Smith, who went by the callsign “Mayhem 6,” often included the motto “Mayhem from the heartland” in his letters.
But for all his toughness and bravura, Smith was not afraid to show his emotions.
“The tears are literally falling on to my desk. I love every one of these guys,” Smith told the Journal Sentinel in a satellite phone interview in January 2005.
A final battle
Sewell, who now runs a security contracting company and a classic car export business, served in the Marine Reserve for about a decade after returning from Iraq, but said his time under Smith’s command is among his most memorable experiences.
“I don’t have any words to describe what we lost — he was just a true, great leader,” he said.
A nonsmoker, the retired colonel had long battled lung cancer, which he attributed to exposure to smoke from oil fires during Desert Storm and burn pits in the Iraq War more than a decade later.
He’d been diagnosed with “asthma-like symptoms” from the Persian Gulf War and later received the cancer diagnosis in 2012 as he was preparing to retire from the Marine Corps, he said in a 2013 American Lung Association of Indiana video.
Following radiation, chemotherapy and surgery, he received a good prognosis in late 2013, he said in the video.

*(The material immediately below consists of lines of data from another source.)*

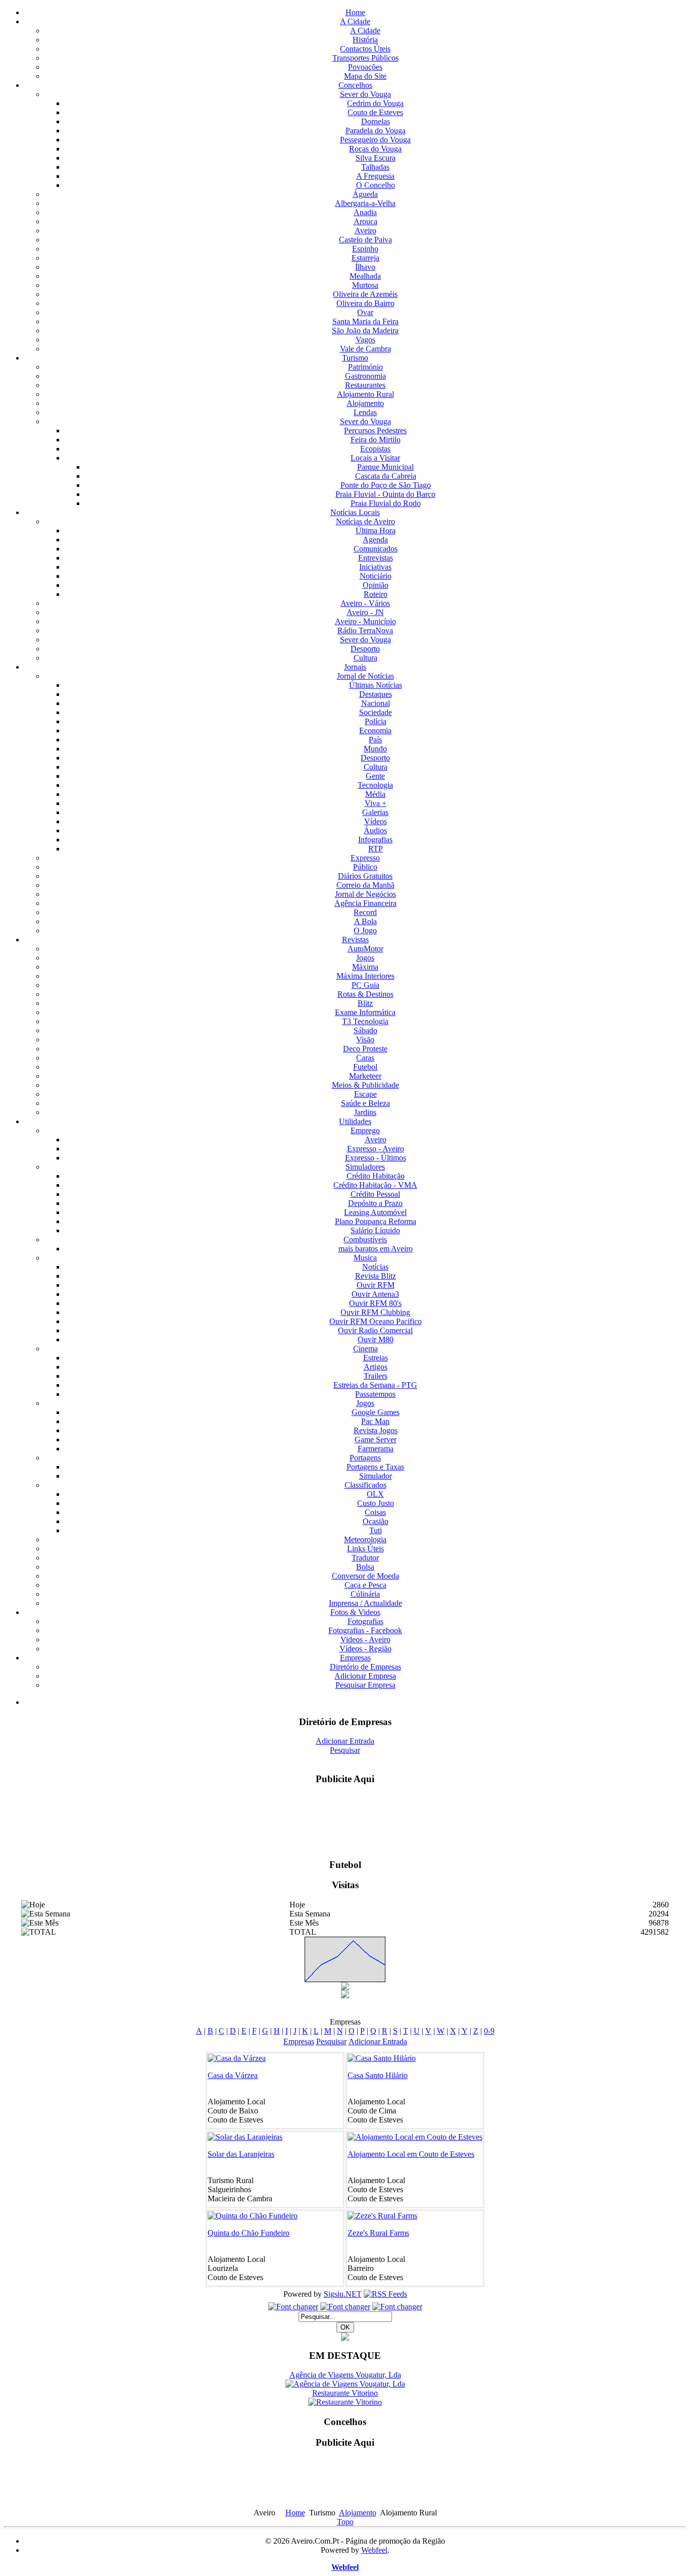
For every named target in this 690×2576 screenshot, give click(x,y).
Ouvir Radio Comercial (375, 1330)
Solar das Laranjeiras (241, 2154)
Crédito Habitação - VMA (375, 1185)
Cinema (365, 1348)
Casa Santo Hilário (378, 2075)
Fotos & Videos (355, 1612)
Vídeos (375, 821)
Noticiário (375, 576)
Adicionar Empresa (365, 1676)
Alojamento (365, 403)
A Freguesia (375, 176)
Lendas (365, 412)
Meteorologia (365, 1539)
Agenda (375, 539)
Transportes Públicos (365, 58)
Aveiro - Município (365, 621)
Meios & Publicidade (365, 1085)
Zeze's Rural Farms (378, 2233)
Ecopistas (375, 448)
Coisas (375, 1512)
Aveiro (365, 230)
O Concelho (375, 185)
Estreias (375, 1357)
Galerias (375, 812)
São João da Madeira (365, 330)
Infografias (375, 839)
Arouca (365, 221)
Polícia (375, 721)
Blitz (365, 1003)
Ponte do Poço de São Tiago (385, 485)
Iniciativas (375, 567)
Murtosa (365, 285)
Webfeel (374, 2542)
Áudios (375, 830)
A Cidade (355, 21)
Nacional (375, 703)
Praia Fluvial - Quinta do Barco (385, 494)
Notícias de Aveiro (365, 521)
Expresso (365, 857)
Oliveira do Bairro (365, 303)
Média (375, 794)
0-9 (489, 2031)
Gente (375, 776)
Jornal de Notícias (365, 676)
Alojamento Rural (365, 394)
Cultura (365, 657)
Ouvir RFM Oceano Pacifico (375, 1321)
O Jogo (365, 930)
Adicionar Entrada (345, 1741)
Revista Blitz (375, 1276)
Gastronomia (365, 376)
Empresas (355, 1657)
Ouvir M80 (375, 1339)
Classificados (365, 1485)
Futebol (365, 1067)
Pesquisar (345, 1750)
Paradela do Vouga (376, 130)
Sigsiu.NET (343, 2294)
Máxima (365, 967)
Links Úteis (365, 1548)
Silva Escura (376, 158)
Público (365, 867)
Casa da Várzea (233, 2075)
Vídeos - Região (365, 1648)
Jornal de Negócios (365, 894)
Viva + (375, 803)
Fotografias (365, 1621)
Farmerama (375, 1448)
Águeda (365, 194)
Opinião (375, 585)
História (365, 39)
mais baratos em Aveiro (375, 1248)
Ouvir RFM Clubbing (375, 1312)
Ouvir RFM (376, 1285)
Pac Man (375, 1421)
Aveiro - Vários (365, 603)
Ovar (365, 312)
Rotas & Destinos (365, 994)
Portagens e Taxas (375, 1466)
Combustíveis (365, 1239)
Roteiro (375, 594)
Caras (365, 1057)
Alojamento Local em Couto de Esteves (411, 2154)
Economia (375, 730)
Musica (365, 1257)
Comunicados (376, 548)
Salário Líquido (375, 1230)
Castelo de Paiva (365, 239)
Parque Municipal (385, 467)
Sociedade (375, 712)
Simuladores (365, 1167)
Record (365, 912)
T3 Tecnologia (365, 1021)
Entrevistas (375, 557)
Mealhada (365, 276)
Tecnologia (375, 785)
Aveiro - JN (365, 612)
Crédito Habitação (376, 1176)
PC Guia (365, 985)
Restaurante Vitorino (345, 2385)
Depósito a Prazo (375, 1203)
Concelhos (355, 85)
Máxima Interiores (365, 976)
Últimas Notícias (375, 685)
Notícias (375, 1266)
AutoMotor (365, 948)
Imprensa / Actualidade (365, 1603)
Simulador (375, 1476)
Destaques (375, 694)
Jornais (355, 667)
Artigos (375, 1366)
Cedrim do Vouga (375, 103)
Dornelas (375, 121)
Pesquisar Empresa (365, 1685)
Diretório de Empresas (365, 1666)
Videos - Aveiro (365, 1639)
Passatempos (375, 1394)
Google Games (376, 1412)
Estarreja (365, 258)
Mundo (375, 748)
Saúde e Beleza (365, 1103)
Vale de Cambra (365, 348)
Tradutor (365, 1557)
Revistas (355, 939)
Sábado (365, 1030)
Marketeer (365, 1076)
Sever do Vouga (365, 94)
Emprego (365, 1130)
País (375, 739)
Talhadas (375, 167)
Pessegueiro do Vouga (375, 139)
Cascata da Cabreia (385, 476)
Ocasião (375, 1521)
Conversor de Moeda (365, 1576)
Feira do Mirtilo (376, 439)
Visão (365, 1039)
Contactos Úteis (365, 48)
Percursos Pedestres (375, 430)
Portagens (365, 1457)
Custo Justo (375, 1503)
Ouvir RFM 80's (375, 1303)
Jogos (365, 957)
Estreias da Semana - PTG (375, 1385)
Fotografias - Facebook (365, 1630)
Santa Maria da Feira (365, 321)
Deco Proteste (365, 1048)
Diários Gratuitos (365, 876)
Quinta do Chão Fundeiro (248, 2233)
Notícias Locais (355, 512)
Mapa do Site (365, 76)
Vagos (365, 339)
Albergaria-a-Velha (365, 203)
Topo (345, 2513)
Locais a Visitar (375, 457)
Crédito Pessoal (375, 1194)
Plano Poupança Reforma (375, 1221)
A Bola (365, 921)
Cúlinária (365, 1594)
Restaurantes (365, 385)
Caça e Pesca (365, 1585)
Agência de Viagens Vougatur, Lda (345, 2366)
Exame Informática (365, 1012)
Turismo (355, 357)
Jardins (365, 1112)
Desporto (365, 648)
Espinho (365, 248)
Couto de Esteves (375, 112)
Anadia (365, 212)
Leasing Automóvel (375, 1212)
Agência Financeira (365, 903)
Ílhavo (365, 267)
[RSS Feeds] (385, 2294)
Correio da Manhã (365, 885)
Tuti (375, 1530)
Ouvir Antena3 (375, 1294)
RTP (375, 848)
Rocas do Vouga (375, 148)
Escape (365, 1094)
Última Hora (376, 530)
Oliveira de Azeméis (365, 294)
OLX (375, 1494)
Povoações (365, 67)
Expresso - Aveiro (375, 1148)
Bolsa (365, 1566)
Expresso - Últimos (375, 1157)
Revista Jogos (376, 1430)
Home (355, 12)
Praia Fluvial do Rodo (386, 503)
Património (365, 367)
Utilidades (355, 1121)
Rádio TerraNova (365, 630)
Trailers (375, 1376)
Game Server (376, 1439)
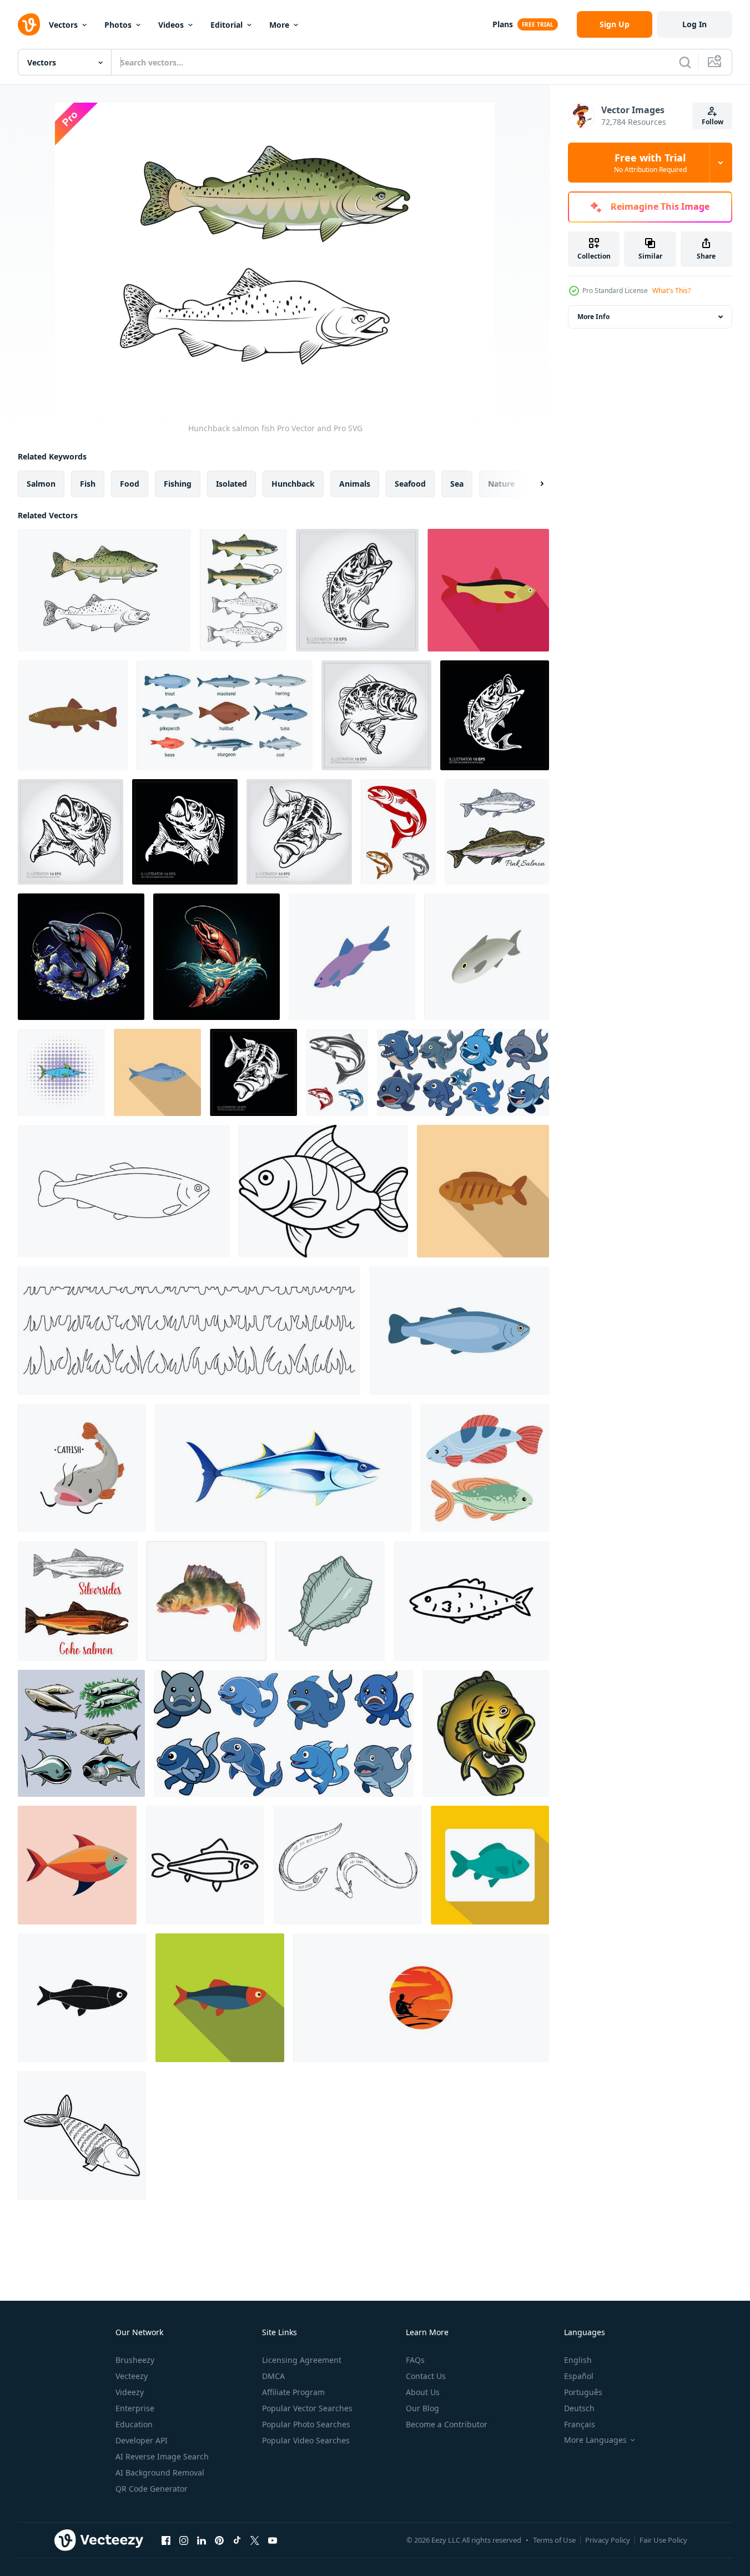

Semrow last saw Smith at a reunion for the Marines of that Iraq deployment, some 60 of whom gathered in Milwaukee in November.
Sewell last saw Smith earlier this year at a more somber occasion, the funeral of Milwaukee police officer Matthew Rittner, a Marine veteran of the 2004 deployment who was killed while serving a search warrant in February.
In late March, Smith posted on Facebook that he’d been hospitalized, and his daughter later said he had been admitted to the intensive care unit, but his death still came as a surprise, Semrow said.
“He seemed invincible,” she said. “I didn’t think he’d ever die.”